Trecho fornecido:
# # # # # # #
“Velô” (Philips, 1984), Caetano Veloso
Por Sidney Falcão
Após os shows que promoveram o álbum Uns (1983), a pareceria de pouco mais de seis anos entre Caetano Veloso e A Outra Banda da Terra chegava ao fim. O baterista Vinícius Cantuária já vinha desenvolvendo a sua carreira como cantor em paralelo à de músico na banda, e manifestava o desejo de se dedicar exclusivamente aos seus projetos individuais. Arnaldo Brandão, o baixista d’A Outra Banda da Terra, também mostrara o desejo a banda. Integrante desde o início do grupo, Vinícius Cantuária acreditava que após tanto tempo, era necessário extinguir a banda, o que seria melhor inclusive para Caetano para respirar novos ares sonoros. Embora já muito habituado com A Outra Banda da Terra, Caetano também chegou à conclusão que a sua parceria com a banda havia se esgotado.
Em 1984, após o término de A Outra Banda da Terra, Caetano Veloso começou a planejar a formação de uma nova banda e a concepção de seu próximo álbum. O artista de Santo Amaro da Purificação reuniu um grupo de jovens talentos para integrar sua nova equipe musical: Ricardo Cristaldi nos teclados, Zé Luís no saxofone e flauta, Toni Costa na guitarra, Tavinho Fialho no baixo, Armando Marçal na percussão e Marcelo Costa na bateria. A nova formação recebeu o nome simplesmente de Banda Nova.
Para seu próximo álbum, Caetano Veloso decidiu inovar na abordagem. Em vez de seguir o tradicional esquema de gravar um disco e em seguida embarcar em uma turnê, optou por fazer o oposto: primeiro sair em turnê com as novas canções e depois registrar o álbum. Essa estratégia visava testar o repertório inédito diante do público e, ao mesmo tempo, familiarizar completamente a nova banda com as músicas.
Nos meses de maio e junho de 1984, Caetano Veloso, acompanhado pela Banda Nova, fez vibrar os palcos do Palace, em São Paulo, e do Canecão, no Rio de Janeiro, com o espetáculo batizado de Velô. Metade do repertório apresentado ao público consistia em canções inéditas, marcando uma fase de renovação na trajetória do artista.
Após absorver completamente o novo repertório durante a temporada de shows em maio e junho, Caetano Veloso e a Banda Nova mergulharam em estúdio para gravar o novo disco em outubro de 1984. A produção do álbum foi liderada pelo próprio Caetano, com o tecladista Ricardo Cristaldi, da Banda Nova, atuando como co-produtor.
Após assimilarem por completo o novo repertório durante os shows de maio e junho, Caetano Veloso e a Banda Nova entraram em estúdio para gravar seu novo disco em outubro de 1984. O próprio Caetano liderou a produção do álbum, contando com a colaboração do tecladista Ricardo Cristaldi, da Banda Nova, na co-produção.
# # # # # # #
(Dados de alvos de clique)
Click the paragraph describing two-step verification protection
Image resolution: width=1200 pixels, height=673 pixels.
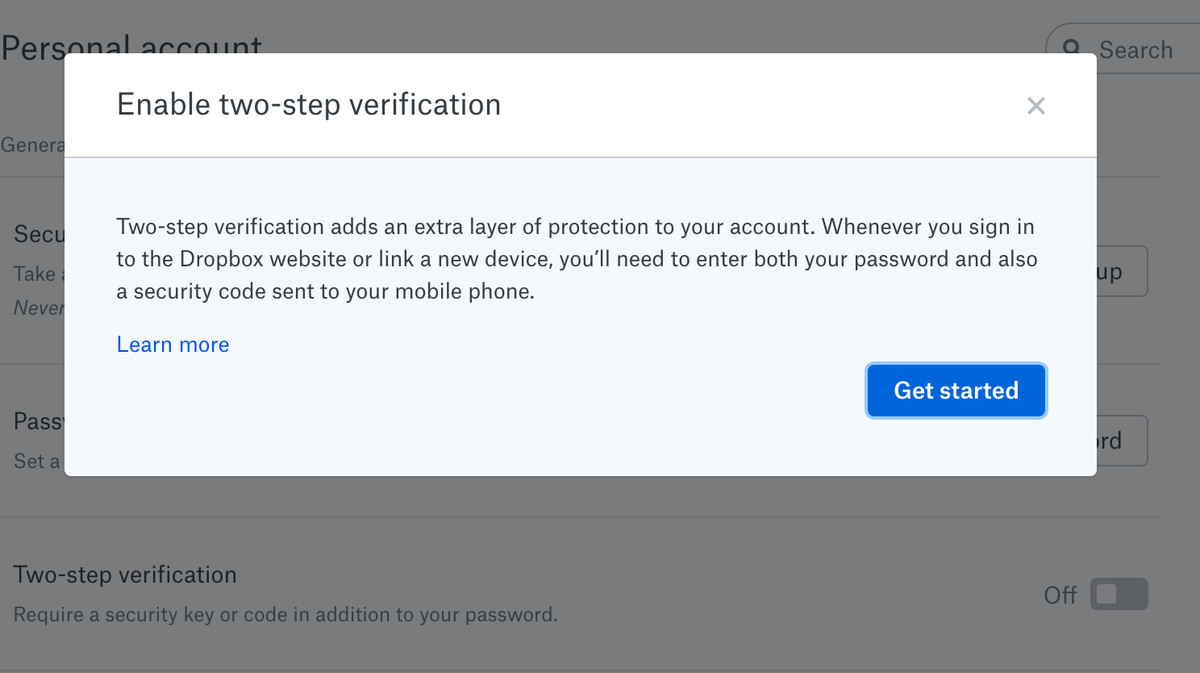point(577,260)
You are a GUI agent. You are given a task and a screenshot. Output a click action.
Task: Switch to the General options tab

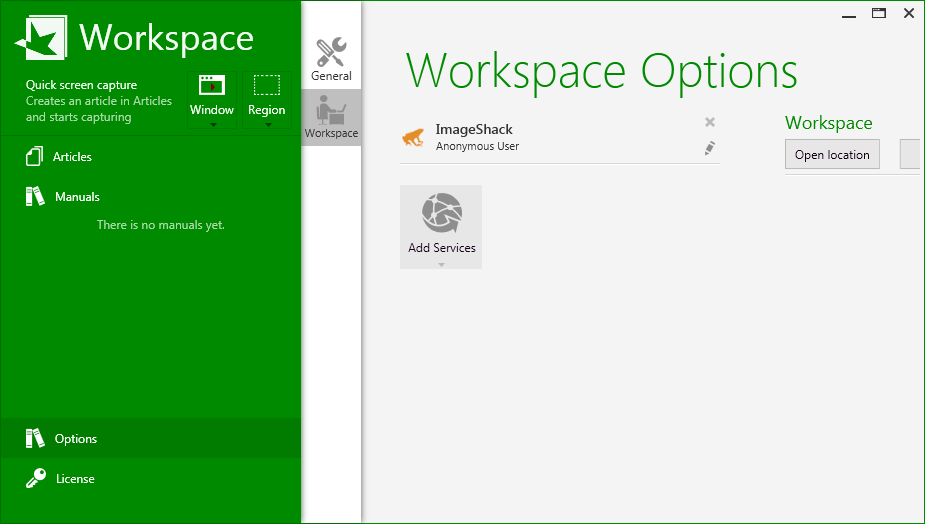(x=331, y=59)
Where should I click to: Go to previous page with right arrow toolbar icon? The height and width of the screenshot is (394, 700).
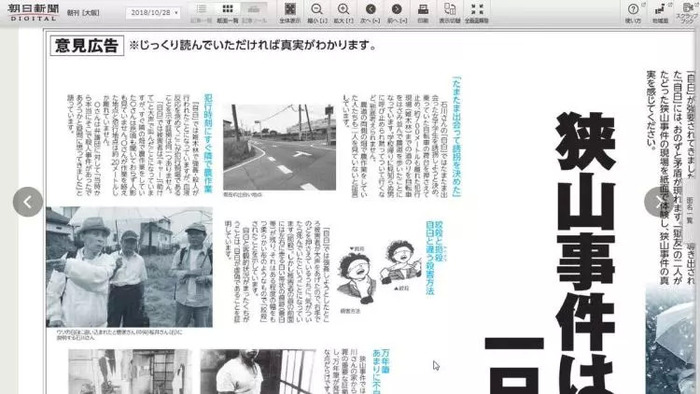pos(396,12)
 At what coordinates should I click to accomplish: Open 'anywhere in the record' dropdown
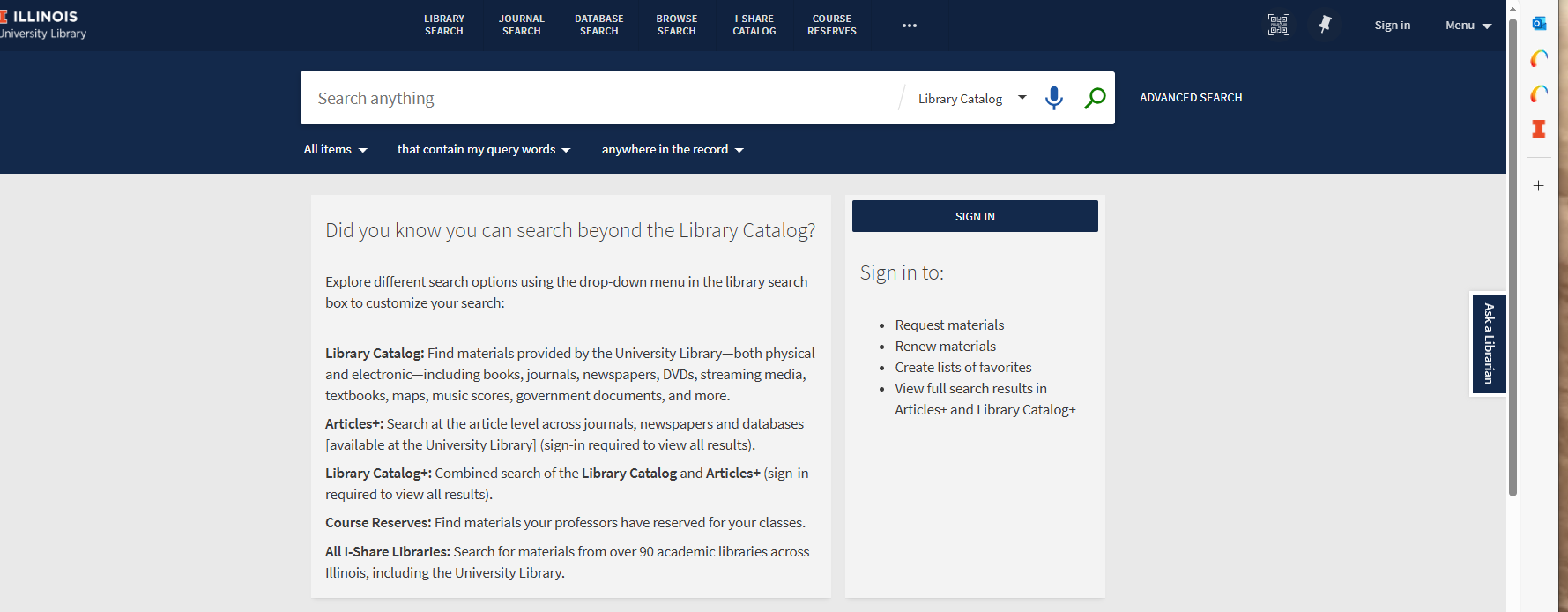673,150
# # # # # # #
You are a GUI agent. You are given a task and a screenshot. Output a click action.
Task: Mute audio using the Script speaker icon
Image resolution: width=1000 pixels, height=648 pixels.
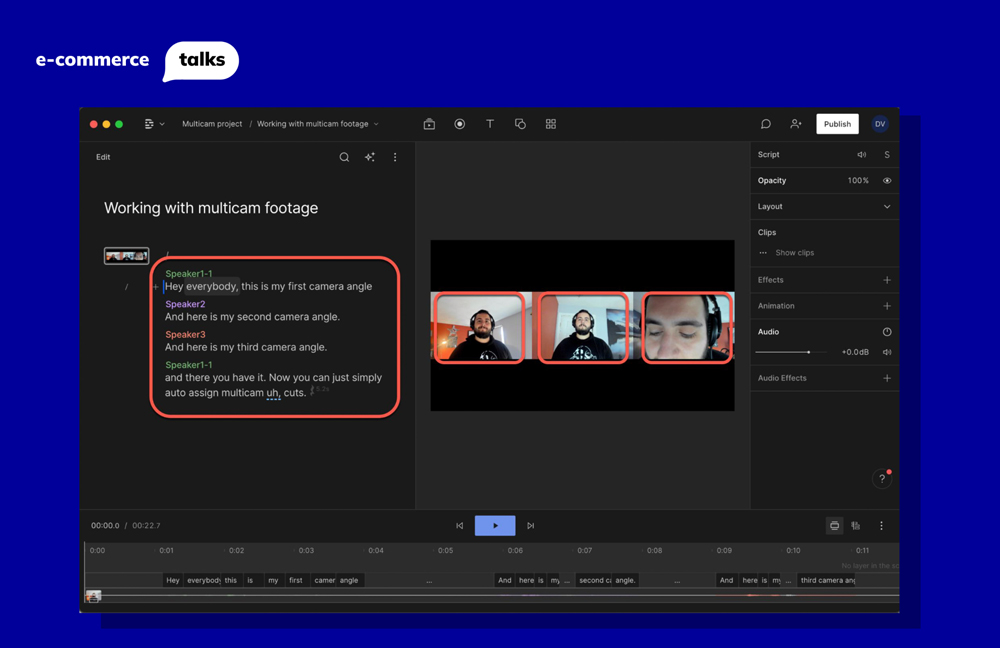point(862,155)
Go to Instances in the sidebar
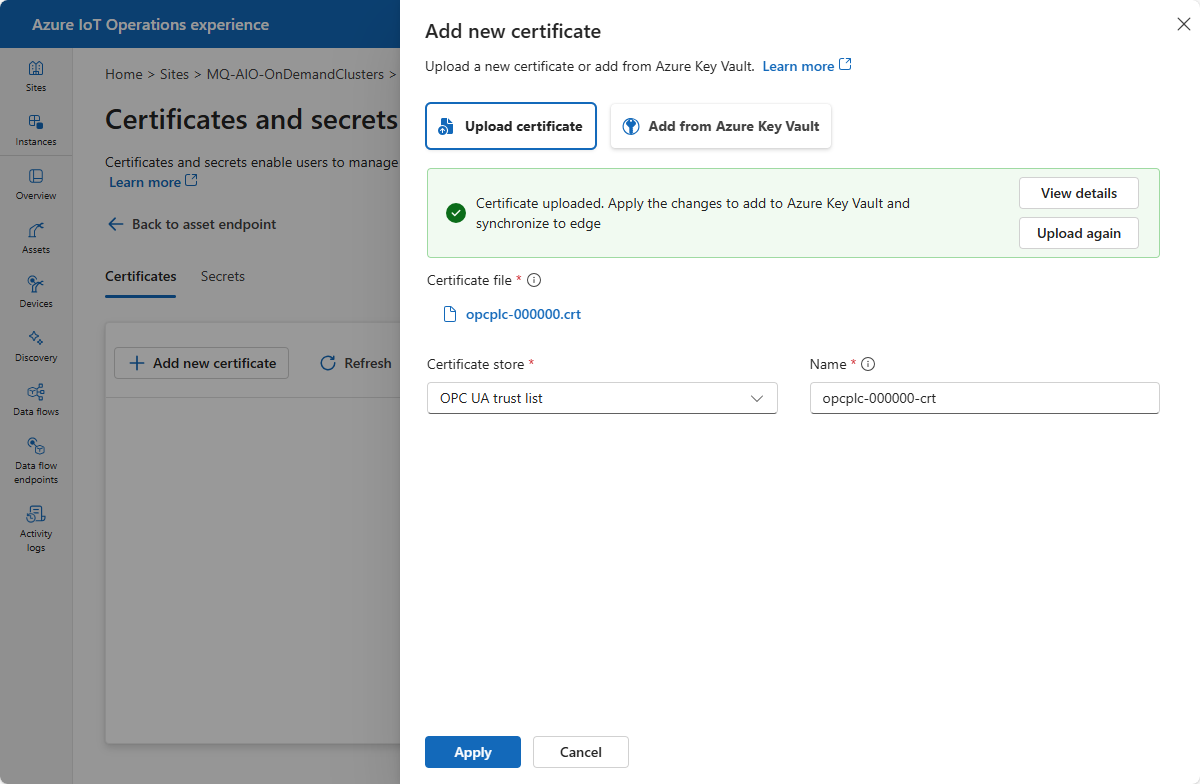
# # # # # # #
O que fazer:
- 1) De acordo com o texto sobre o álbum Velô, que nome recebeu a formação reunida por Caetano Veloso em 1984?
- 2) Retome o texto sobre o álbum Velô a partir do ponto em que ele termina.

Respostas por tarefa:
- 1) Banda Nova.

- 2)
Banda Nova, da esquerda para a direita: Marcelo Costa, Ricardo Cristaldi, Marçalzinho, Caetano, Tavinho Fialho, Zé Luis e Toni Costa. |
Intitulado Velô, o mesmo nome dos shows realizados no meio do ano, o décimo álbum de estúdio de Caetano chegou às prateleiras das lojas em meados de novembro de 1984. A turnê promocional do álbum teve início no final de novembro, percorrendo as regiões Norte e Nordeste do Brasil.
Décimo álbum de estúdio de Caetano Veloso, Velô marcou não apenas uma nova fase em sua carreira, mas também a estreia fonográfica da Banda Nova. O disco reflete um Caetano sintonizado com o pulsante momento do rock brasileiro da época, impulsionado por uma nova geração de bandas e artistas como Blitz, Lulu Santos, Paralamas do Sucesso, Kid Abelha, Lobão & Os Ronaldos, entre outros.
Das onze faixas do álbum, dez eram inéditas até o momento de seu lançamento, destacando-se apenas uma regravação: "Nine Out of Ten", originalmente presente no álbum Transa (1972). Essa mistura de frescor criativo com uma pitada de nostalgia evidencia a habilidade de Caetano em se reinventar e se manter relevante em meio às transformações do cenário musical brasileiro.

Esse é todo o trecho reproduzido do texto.